▶ EXCERPT
────────

(ir_objects)=
# Constants, Memory Objects, and Functions

## Memory Objects: Symbols and Buffers

### The Memory Model

In order to reason about memory accesses, mutability, invariance, and aliasing, the *pystencils* backend uses
a very simple memory model. There are three types of memory objects:

- Symbols ({any}`PsSymbol`), which act as registers for data storage within the scope of a kernel
- Field buffers ({any}`PsBuffer`), which represent a contiguous block of memory the kernel has access to, and
- the *unmanaged heap*, which is a global catch-all memory object which all pointers not belonging to a field
  array point into.

All of these objects are disjoint, and cannot alias each other.
Each symbol exists in isolation,
field buffers do not overlap,
and raw pointers are assumed not to point into memory owned by a symbol or field array.
Instead, all raw pointers point into unmanaged heap memory, and are assumed to *always* alias one another:
Each change brought to unmanaged memory by one raw pointer is assumed to affect the memory pointed to by
another raw pointer.

### Symbols

In the pystencils IR, instances of {any}`PsSymbol` represent what is generally known as "virtual registers".

────────

[Stored dataset items]
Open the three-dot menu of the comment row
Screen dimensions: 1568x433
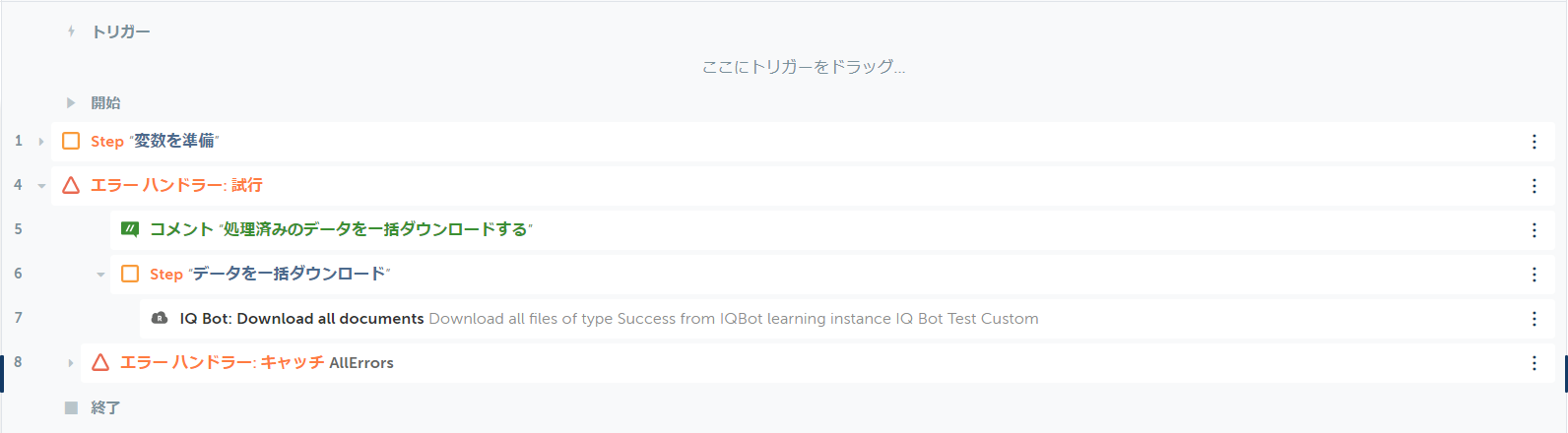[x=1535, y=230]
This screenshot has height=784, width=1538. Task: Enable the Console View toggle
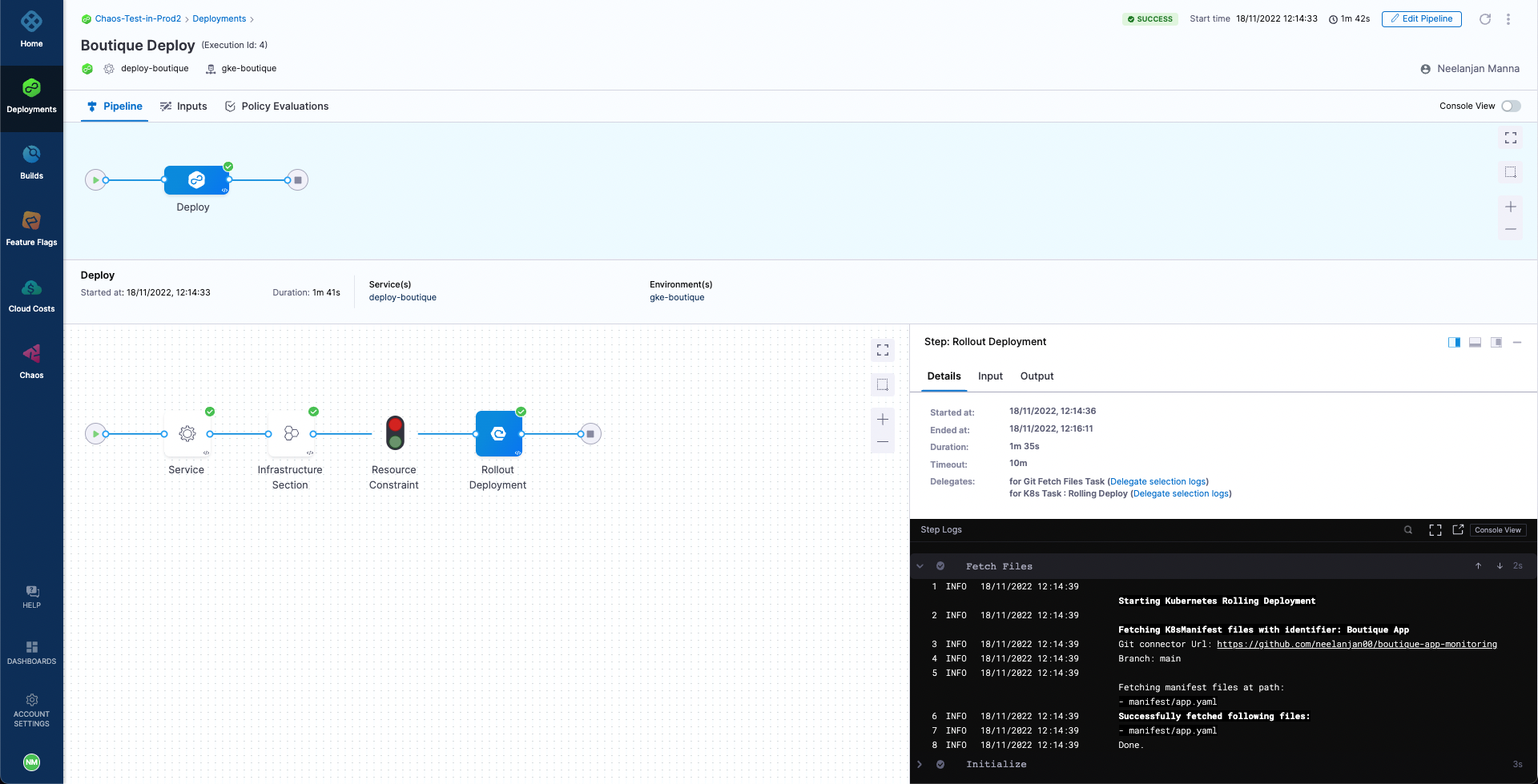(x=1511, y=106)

────────

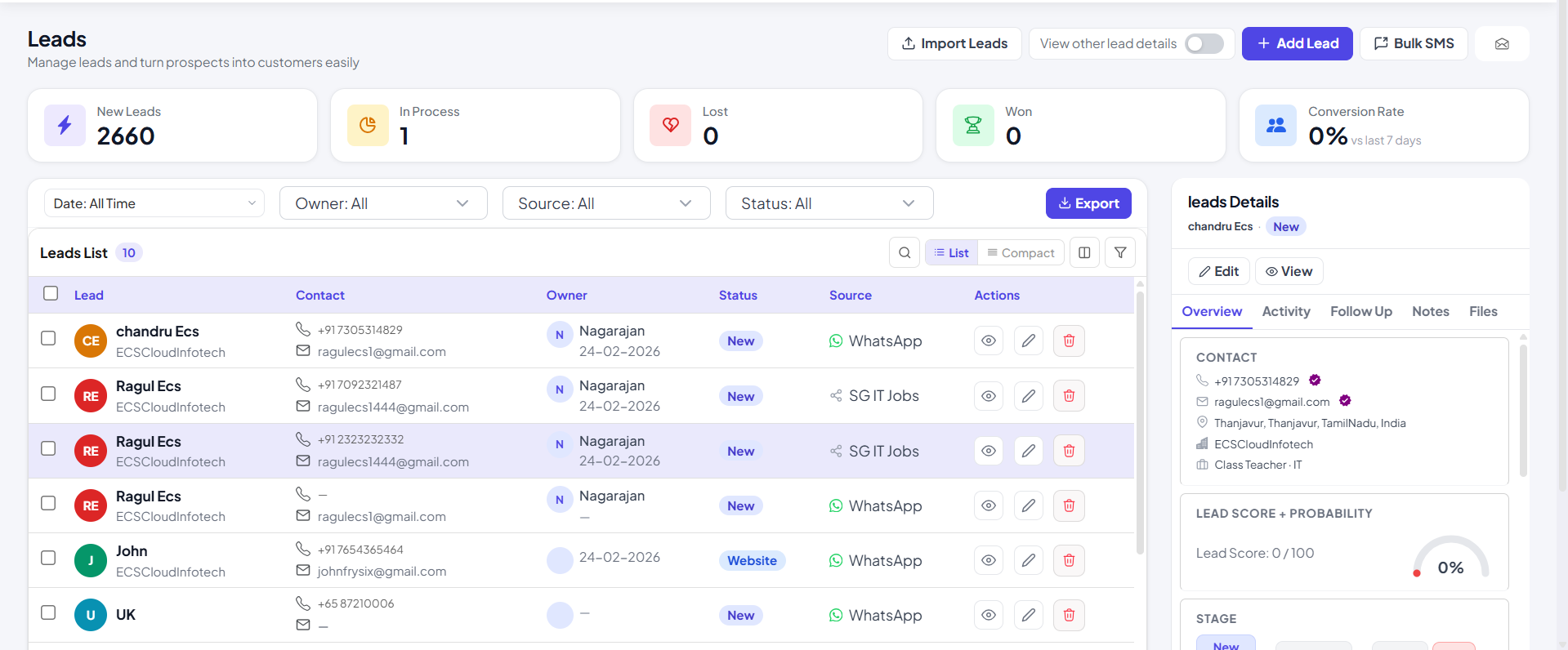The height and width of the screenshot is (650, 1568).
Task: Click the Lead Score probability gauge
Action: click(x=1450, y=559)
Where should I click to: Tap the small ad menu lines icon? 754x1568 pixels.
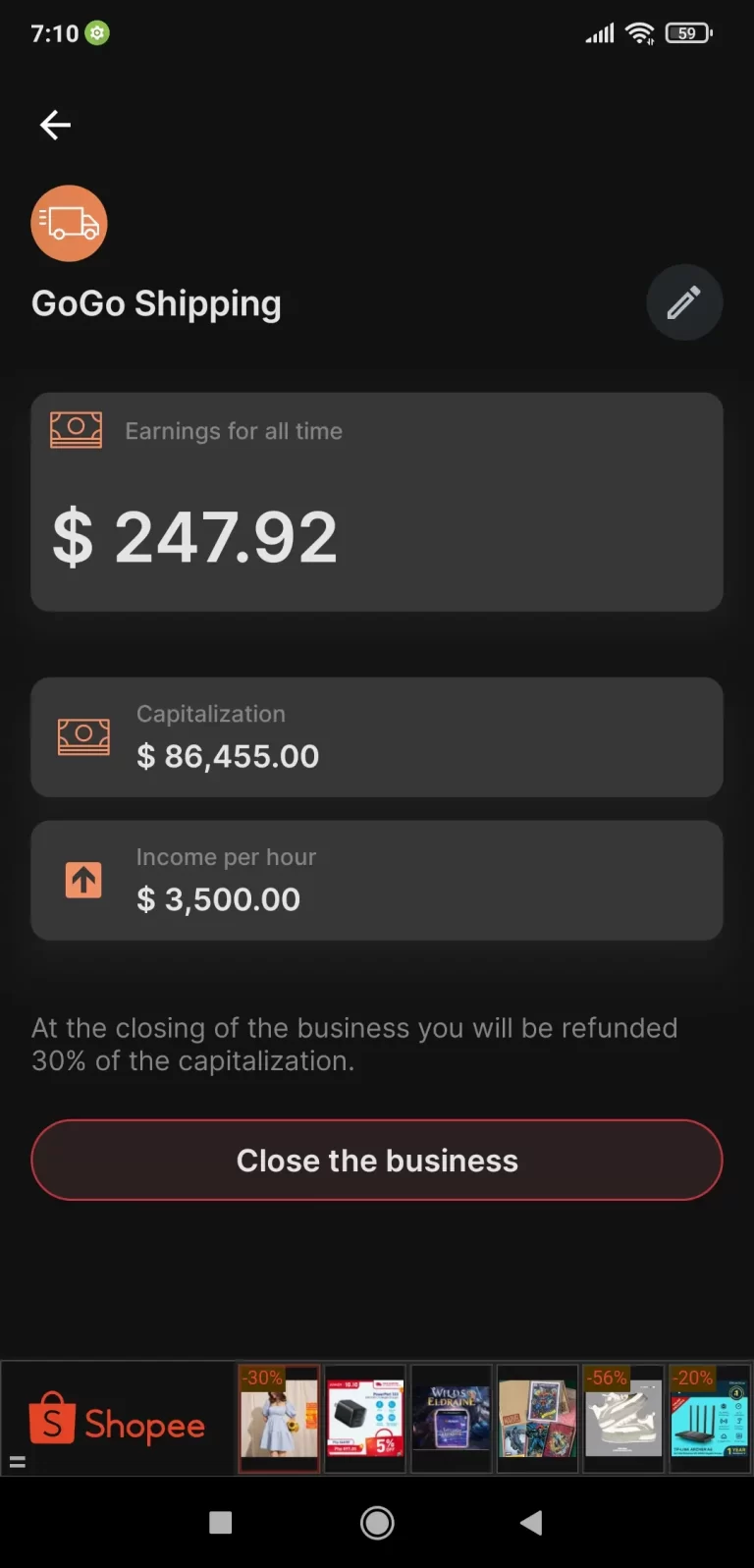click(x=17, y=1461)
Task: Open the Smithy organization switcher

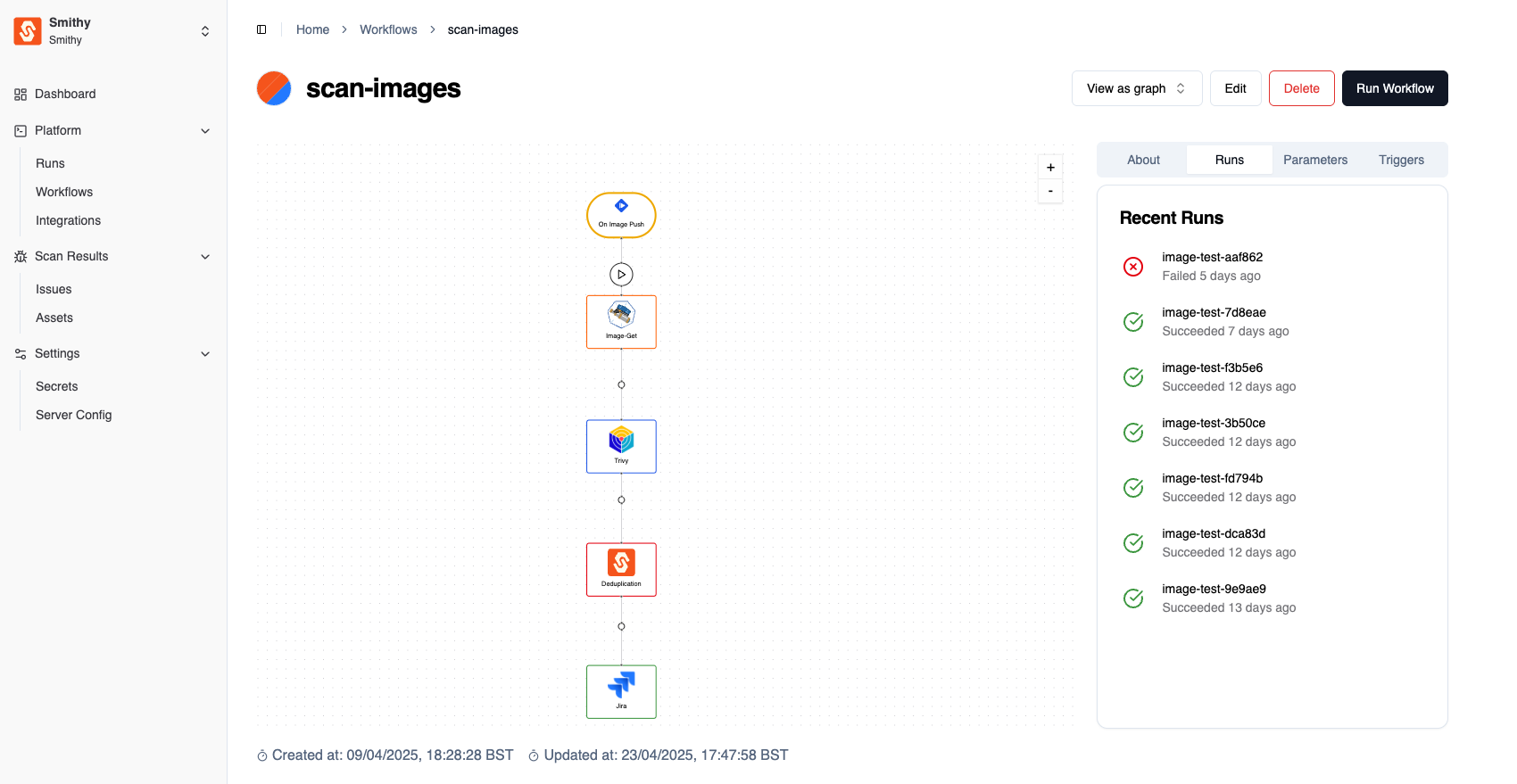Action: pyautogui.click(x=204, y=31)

────────

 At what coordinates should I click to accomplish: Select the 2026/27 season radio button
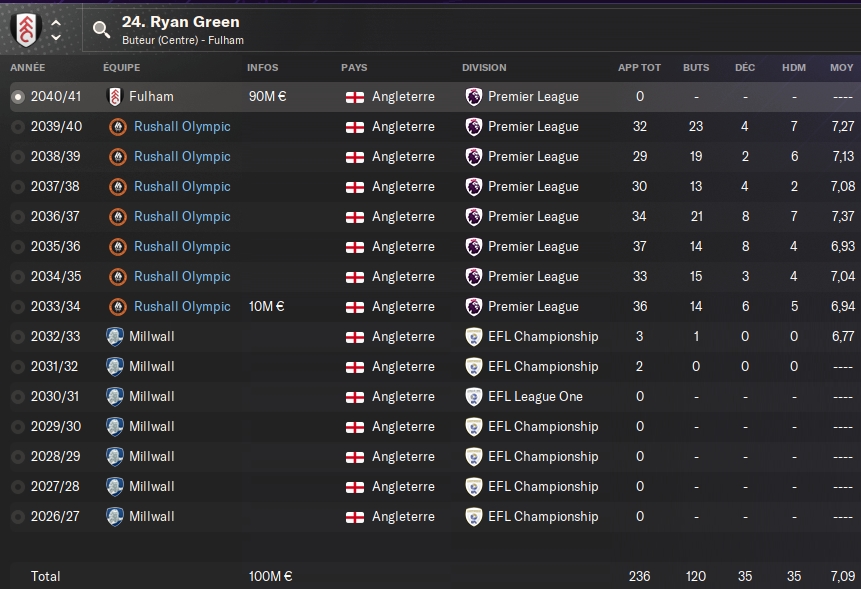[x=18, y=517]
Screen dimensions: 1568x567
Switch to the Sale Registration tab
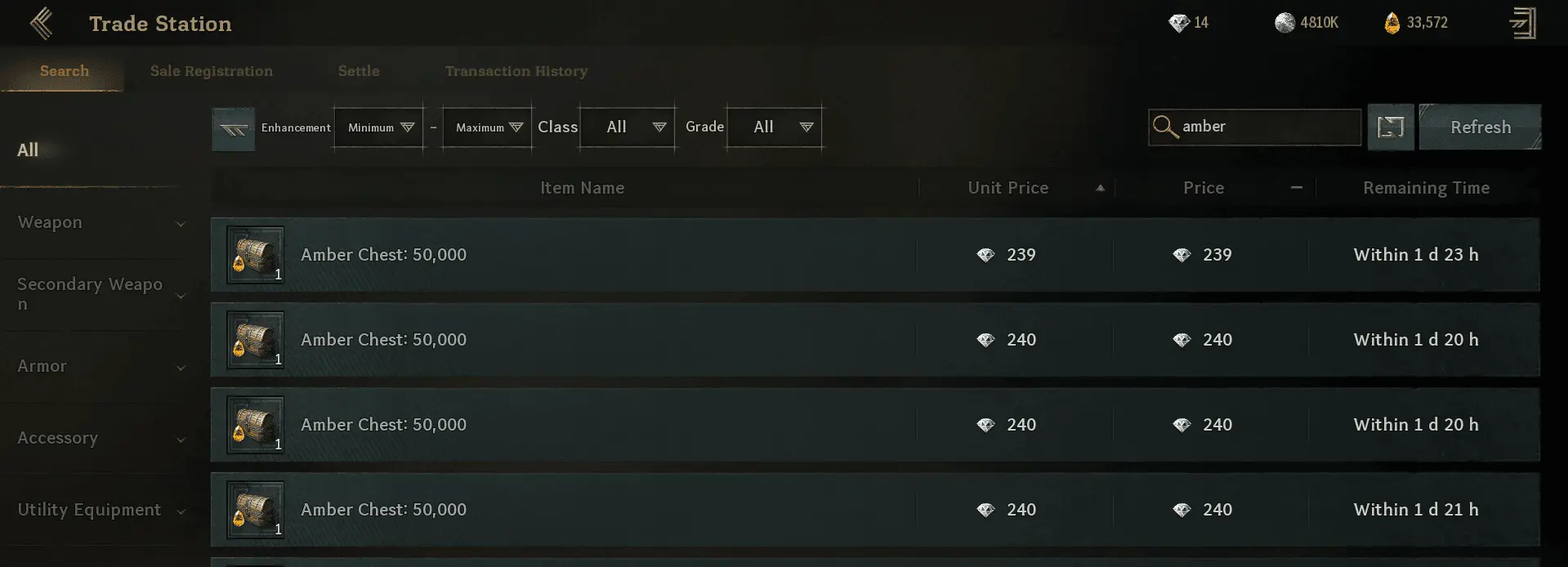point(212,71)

────────

▶ EXERCISE A
Copy the stretch of the memory model text from "Each symbol exists" through "another raw pointer.", renaming "unmanaged" to "untracked" wherever it appears.
▶ EXERCISE B
According to the memory model text, how many types of memory objects does the pystencils backend use?
The records play no part in what comes next.

▶ EXERCISE OUTPUT A
Each symbol exists in isolation,
field buffers do not overlap,
and raw pointers are assumed not to point into memory owned by a symbol or field array.
Instead, all raw pointers point into untracked heap memory, and are assumed to *always* alias one another:
Each change brought to untracked memory by one raw pointer is assumed to affect the memory pointed to by
another raw pointer.

▶ EXERCISE OUTPUT B
Three.